_The task:_ Extract each line from the entries below that has the string "height" in it.

(Stored data entries)
------------
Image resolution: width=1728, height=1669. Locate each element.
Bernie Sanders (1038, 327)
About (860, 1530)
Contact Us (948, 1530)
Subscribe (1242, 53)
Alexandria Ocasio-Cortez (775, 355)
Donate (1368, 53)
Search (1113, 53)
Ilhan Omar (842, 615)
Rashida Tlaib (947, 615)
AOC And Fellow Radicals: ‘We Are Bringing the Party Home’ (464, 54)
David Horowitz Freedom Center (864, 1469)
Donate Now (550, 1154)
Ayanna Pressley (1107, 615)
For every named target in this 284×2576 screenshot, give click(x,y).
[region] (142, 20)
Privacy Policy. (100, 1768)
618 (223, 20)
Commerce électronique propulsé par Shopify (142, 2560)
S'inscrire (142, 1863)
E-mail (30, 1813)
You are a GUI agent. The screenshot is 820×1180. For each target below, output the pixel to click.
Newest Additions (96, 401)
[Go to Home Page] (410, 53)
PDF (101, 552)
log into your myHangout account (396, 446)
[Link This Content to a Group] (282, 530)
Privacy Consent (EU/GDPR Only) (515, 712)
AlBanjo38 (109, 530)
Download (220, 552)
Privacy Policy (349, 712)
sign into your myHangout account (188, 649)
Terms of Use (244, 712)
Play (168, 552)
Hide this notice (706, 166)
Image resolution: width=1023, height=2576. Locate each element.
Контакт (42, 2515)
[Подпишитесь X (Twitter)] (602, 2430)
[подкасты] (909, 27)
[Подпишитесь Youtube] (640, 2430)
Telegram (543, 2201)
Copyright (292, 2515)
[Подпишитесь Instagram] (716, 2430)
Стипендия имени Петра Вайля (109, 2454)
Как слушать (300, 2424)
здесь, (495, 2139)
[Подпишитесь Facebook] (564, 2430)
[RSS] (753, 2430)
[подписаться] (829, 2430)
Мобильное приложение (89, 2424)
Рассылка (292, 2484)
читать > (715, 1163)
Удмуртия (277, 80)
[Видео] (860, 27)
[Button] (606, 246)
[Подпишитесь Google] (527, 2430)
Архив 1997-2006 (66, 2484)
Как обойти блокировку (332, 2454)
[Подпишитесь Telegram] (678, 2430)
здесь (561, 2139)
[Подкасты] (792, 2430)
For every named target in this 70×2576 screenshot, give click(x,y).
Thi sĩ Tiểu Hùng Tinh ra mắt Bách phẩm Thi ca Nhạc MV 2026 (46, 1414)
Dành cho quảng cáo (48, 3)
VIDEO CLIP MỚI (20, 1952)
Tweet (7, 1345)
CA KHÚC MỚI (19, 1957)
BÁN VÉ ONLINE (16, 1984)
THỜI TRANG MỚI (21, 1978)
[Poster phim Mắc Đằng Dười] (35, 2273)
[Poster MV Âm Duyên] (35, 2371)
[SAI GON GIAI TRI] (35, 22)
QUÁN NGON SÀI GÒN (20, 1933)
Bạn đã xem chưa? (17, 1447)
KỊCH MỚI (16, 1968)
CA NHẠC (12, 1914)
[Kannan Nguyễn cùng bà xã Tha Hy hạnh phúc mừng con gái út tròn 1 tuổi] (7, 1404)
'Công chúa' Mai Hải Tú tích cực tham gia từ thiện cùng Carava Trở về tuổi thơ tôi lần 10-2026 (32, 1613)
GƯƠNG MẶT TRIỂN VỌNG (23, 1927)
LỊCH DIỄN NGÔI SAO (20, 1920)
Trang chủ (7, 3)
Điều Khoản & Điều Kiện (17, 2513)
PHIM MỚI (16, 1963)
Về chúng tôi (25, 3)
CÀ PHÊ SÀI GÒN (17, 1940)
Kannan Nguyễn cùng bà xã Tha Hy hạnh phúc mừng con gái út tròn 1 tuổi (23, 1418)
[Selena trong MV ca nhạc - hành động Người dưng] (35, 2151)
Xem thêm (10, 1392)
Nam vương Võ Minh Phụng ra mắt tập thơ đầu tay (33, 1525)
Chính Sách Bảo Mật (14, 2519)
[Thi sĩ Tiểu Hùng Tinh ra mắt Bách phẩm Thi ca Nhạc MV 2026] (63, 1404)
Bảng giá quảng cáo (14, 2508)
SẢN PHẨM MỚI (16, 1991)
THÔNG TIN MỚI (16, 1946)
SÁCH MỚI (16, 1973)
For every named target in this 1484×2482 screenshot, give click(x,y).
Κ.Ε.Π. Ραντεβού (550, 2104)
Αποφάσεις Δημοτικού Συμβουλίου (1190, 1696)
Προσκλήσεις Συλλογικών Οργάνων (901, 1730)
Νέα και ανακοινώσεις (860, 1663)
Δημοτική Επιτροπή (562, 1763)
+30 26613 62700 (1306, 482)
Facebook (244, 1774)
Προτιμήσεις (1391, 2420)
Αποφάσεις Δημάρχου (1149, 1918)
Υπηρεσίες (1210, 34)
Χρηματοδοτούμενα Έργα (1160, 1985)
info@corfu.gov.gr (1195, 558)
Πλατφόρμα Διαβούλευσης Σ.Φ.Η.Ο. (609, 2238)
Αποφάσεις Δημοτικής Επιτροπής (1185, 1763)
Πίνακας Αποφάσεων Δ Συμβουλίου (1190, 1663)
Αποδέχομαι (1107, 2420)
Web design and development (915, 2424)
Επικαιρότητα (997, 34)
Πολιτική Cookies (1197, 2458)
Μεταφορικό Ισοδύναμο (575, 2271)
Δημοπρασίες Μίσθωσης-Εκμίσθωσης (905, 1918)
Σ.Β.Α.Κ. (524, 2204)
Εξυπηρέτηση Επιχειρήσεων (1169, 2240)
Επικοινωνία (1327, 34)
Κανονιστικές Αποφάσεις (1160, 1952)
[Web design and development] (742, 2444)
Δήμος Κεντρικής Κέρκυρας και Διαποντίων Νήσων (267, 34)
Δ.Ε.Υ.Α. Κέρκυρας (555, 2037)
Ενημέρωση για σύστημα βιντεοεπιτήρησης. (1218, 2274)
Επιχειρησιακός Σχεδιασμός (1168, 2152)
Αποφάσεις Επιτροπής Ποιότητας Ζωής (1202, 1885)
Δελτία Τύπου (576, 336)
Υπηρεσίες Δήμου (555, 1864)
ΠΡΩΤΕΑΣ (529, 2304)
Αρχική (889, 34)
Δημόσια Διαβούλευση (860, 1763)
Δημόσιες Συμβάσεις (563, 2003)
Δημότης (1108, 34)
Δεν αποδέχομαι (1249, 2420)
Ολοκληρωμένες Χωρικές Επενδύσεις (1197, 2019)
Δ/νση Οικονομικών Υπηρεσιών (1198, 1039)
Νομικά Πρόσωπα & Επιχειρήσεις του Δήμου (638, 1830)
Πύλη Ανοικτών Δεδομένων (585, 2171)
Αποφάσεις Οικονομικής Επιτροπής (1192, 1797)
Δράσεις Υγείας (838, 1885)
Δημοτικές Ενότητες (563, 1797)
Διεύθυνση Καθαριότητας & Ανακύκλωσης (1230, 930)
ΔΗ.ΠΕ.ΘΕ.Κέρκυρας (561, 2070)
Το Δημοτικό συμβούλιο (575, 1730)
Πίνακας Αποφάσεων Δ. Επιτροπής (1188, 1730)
------------
_Completed task:_
Image resolution: width=1728, height=1669. Locate each element.
Image resolution: width=1023, height=2576. Locate each element.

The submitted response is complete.